_Description of the task_
Tell how many lines in the following entries include the word "blue", giving the figure alone.

_Data for processing_
= = = = =
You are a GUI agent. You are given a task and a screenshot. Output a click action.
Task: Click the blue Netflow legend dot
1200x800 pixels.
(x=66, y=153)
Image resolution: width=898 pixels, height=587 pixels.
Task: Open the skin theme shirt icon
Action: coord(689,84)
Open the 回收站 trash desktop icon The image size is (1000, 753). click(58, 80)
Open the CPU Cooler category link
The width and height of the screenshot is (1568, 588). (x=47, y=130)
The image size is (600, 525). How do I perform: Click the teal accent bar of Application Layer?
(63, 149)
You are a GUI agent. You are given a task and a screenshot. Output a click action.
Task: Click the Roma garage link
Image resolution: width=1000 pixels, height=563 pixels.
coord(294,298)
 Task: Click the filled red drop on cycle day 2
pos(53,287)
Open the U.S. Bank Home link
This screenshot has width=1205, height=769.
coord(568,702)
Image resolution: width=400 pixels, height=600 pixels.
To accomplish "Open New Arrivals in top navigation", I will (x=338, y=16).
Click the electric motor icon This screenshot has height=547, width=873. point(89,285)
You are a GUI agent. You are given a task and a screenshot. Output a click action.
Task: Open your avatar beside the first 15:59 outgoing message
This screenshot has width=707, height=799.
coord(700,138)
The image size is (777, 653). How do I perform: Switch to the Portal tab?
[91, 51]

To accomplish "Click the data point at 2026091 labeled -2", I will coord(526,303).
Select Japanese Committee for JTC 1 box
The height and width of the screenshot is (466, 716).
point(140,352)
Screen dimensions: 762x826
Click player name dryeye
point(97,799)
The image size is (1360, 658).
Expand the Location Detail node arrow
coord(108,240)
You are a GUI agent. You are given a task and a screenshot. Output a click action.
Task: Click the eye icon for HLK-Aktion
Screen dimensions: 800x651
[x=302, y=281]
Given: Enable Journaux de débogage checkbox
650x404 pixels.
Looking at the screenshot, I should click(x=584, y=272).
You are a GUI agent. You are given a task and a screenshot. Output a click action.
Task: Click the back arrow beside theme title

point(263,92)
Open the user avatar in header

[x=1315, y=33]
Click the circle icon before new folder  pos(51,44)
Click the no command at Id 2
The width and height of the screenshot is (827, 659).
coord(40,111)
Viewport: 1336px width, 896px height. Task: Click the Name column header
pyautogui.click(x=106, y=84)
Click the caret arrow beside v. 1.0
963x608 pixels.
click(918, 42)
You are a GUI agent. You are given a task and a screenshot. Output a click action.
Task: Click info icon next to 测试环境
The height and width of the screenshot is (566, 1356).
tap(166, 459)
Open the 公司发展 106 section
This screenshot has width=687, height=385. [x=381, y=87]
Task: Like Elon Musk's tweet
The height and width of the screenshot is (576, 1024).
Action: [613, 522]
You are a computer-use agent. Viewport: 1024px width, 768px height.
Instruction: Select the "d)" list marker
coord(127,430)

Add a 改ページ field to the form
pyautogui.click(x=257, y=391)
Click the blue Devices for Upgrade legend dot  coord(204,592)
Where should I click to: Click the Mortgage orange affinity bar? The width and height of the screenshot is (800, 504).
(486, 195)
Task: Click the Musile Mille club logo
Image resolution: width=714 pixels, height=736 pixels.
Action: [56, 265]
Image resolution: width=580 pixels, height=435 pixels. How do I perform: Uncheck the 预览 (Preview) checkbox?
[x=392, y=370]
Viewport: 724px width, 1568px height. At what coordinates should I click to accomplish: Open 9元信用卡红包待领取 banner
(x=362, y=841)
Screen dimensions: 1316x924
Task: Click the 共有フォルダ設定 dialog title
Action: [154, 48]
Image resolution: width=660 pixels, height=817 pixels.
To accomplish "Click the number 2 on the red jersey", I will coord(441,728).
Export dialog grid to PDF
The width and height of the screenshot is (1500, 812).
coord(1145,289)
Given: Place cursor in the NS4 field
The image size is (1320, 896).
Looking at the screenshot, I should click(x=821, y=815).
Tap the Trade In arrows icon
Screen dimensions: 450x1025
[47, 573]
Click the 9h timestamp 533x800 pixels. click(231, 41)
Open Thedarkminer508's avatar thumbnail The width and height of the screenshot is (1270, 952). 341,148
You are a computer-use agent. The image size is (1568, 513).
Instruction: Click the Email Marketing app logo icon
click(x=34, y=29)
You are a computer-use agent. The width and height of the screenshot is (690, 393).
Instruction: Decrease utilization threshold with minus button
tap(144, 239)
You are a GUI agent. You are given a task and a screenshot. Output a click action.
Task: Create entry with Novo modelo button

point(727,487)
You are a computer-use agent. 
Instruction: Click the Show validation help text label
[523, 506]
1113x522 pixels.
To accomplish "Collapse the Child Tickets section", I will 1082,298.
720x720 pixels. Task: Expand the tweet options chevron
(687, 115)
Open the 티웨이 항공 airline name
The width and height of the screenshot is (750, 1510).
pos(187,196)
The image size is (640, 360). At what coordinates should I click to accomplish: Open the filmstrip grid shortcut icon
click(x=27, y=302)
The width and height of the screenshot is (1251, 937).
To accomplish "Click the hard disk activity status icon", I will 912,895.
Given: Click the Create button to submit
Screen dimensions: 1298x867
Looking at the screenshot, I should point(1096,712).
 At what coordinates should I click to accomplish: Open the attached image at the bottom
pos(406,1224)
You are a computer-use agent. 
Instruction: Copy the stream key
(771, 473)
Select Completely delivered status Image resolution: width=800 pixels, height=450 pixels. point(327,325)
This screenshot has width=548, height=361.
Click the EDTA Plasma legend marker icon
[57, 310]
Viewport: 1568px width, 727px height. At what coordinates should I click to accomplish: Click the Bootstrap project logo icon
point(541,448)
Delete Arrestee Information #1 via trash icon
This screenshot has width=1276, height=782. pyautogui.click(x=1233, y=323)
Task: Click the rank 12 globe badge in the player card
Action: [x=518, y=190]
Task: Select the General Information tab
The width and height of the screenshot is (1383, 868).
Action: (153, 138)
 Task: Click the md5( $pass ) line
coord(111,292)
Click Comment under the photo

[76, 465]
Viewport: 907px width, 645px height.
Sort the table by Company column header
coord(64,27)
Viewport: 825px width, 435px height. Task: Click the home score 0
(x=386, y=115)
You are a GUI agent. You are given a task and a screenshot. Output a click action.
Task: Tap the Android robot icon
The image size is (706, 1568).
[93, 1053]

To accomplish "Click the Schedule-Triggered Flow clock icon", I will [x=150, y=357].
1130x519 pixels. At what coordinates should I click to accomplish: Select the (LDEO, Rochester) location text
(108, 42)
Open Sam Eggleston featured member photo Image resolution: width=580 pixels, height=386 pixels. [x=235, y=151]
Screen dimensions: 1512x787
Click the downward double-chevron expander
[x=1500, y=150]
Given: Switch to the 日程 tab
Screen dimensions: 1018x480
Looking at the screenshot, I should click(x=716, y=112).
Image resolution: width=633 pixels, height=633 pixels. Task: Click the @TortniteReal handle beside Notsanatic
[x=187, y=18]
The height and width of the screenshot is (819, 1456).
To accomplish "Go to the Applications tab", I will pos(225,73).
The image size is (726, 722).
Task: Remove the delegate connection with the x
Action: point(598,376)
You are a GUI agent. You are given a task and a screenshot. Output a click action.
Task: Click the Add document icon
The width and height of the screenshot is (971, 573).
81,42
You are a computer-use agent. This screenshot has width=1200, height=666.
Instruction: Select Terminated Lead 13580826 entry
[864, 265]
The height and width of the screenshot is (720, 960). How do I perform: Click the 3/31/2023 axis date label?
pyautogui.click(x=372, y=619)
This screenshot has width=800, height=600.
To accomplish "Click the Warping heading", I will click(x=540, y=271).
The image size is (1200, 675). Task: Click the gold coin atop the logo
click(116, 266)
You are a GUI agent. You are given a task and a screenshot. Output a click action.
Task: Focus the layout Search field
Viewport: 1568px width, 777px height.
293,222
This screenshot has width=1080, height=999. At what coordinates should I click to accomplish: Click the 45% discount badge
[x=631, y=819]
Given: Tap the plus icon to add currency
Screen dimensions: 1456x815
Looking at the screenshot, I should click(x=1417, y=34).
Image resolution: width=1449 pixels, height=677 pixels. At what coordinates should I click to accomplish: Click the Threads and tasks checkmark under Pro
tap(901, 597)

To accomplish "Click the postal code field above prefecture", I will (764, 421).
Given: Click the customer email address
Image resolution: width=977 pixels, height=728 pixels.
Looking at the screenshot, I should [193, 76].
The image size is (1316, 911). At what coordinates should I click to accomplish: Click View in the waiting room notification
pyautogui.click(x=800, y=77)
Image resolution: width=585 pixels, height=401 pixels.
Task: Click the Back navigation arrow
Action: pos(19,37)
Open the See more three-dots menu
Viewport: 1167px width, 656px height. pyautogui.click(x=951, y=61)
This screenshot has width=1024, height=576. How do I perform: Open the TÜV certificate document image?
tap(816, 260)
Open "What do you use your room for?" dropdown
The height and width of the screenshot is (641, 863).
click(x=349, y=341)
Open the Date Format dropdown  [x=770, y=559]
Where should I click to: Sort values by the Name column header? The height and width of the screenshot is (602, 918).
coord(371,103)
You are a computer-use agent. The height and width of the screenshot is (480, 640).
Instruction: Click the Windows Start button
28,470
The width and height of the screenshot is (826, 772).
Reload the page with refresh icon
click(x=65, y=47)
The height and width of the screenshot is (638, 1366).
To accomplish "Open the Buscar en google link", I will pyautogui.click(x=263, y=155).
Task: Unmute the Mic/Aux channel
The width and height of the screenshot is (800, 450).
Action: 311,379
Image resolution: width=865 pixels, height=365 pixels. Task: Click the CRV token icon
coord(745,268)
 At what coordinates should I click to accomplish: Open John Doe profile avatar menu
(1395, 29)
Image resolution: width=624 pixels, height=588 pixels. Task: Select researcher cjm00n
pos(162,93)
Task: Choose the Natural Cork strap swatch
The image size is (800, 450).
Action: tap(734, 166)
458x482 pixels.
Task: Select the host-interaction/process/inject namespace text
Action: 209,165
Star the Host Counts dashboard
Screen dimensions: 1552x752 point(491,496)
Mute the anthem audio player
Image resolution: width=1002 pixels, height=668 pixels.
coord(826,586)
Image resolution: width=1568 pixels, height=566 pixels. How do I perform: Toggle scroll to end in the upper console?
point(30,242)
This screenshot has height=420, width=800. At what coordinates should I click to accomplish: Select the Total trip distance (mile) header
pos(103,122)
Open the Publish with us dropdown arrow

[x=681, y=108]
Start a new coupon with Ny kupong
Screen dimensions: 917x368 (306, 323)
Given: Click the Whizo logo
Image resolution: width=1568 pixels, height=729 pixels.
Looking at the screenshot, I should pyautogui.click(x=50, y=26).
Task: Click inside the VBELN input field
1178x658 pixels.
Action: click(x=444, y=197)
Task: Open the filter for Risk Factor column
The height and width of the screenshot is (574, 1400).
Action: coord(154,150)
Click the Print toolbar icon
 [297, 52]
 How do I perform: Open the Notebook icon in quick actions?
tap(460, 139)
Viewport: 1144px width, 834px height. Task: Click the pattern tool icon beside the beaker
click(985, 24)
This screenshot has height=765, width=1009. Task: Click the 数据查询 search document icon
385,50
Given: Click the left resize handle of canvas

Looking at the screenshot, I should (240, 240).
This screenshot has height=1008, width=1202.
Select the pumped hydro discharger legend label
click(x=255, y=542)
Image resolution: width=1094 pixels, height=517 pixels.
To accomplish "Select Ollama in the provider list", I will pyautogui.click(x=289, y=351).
= = = = =
_Reply_
2